Solyndra Scandal: The Silliest Talking Point of All

The Solyndra scandal involving the squandering a half a billion taxpayer dollars down a campaign supporter’s rathole, and then subordinating the taxpayer to another of said supporter’s interests in apparent violation of the Energy Policy Act, marches on. And as it does, so do the ramblings of Obama administration apologists sensing the danger posed, and their talking points are becoming increasingly confused.

But one distraction has proved persistent within the repertoire even as others get tried out. It is a new utilitarian “green” talking point, applied so far to the entire suite of folly, from electric cars to windmills, and thus deserves response. That is, we had to make bold moves on this front or face the prospect of falling behind China in the great [insert green boondoggle here] race.
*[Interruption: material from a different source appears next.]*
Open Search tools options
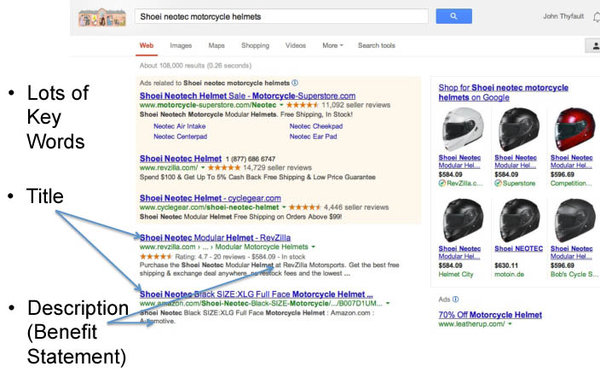 [376, 46]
Given that this does not seem to be going away any time soon, please consider the following about the alleged Yellow Peril.

Americans should be far more concerned about Belgium producing better beer, chocolate and Brussels sprouts than us than over the prospect of China developing a superior solar panel. It’s a solar panel. Not Flubber.

I understand that this can be difficult to keep in mind with all of the mysticism attached to anything labeled “green”. But the romantic folly is getting really expensive.

Solar electricity generation was first patented in 1888 and Music Men have sauntered into town ever since vowing revolutionary this and that and cost competitiveness juuust around the corner — it’s always been just around the corner, and always will be — and that they’ve finally fixed the bugs in the system such that it’s now viable…some of which bugs upon scrutiny are actually features (the sun, like the wind, is intermittent, that is, it isn’t an alternative to something that works when you need it, let alone all the time; and it is very diffuse, meaning it takes a lot of space to produce a little).

And so we’ve squandered scores of billions time and gain. Yes, billions. So much for “isn’t it time we began investing in…”

And, do not fear that they will leave us on the outside of their solar panel nirvana looking in, beholden to them. China is only making the things to sell them to us. Not cluttering their own energy system with solar.

If you don’t want to buy solar panels from China, don’t pass laws requiring us to use solar panels. Otherwise, you’re going to buy solar panels from China. Things that exist solely due to political divination, not for reasons of their economics or performance, are essentially commoditized. The low-cost producer will always win, and it will never be us.

China’s edge is in mass producing commodities. Not innovating. Similarly, anything like solar panels that require command-and-control policies to exist will always be something China beats us in. They’re communists.

Why not fetishize that which China is doing that actually drives its prosperity: going on a binge of building coal-fired, nuclear and hydroelectric production?

If Western political leaders abandon this vanity of pushing uneconomic energy sources into the economy because, well, we should be making and using them — despite there being many and very good reasons that we do not — the Chinese will immediately retool their industry to make something else.

Hopefully, it won’t be something else that only exists because Western politicians have concluded it should. But I’m realistic.

The more legitimate fear is not that we lose some mythical race to China but that we succeed in turning into the country Obama cited eight times as his model to examine if we want to know where he’s going: Spain. Oh, yeah…remember the European boogeyman previously invoked to convince you we simply must accept this absurd industrial policy? Whatever happened to that?

Well, after decade of tossing their own billions down this same kind of crony-populated ratholes, they lost their industry to China. Spain, Germany, Denmark and any other model Obama used to cite but no longer does is experiencing this. For reasons stated above. The key point is to note he no longer cites these European miracles. Now it’s suddenly China.

We do not know for sure that Solyndra will put an end to politicians’ profligate pouring of debt-financed wealth down this drain. But, in the event this proves out, the half billion it cost us will also prove to have been worth it. In the meantime, let’s educate Americans on Obamanomics, one ridiculous talking point at a time.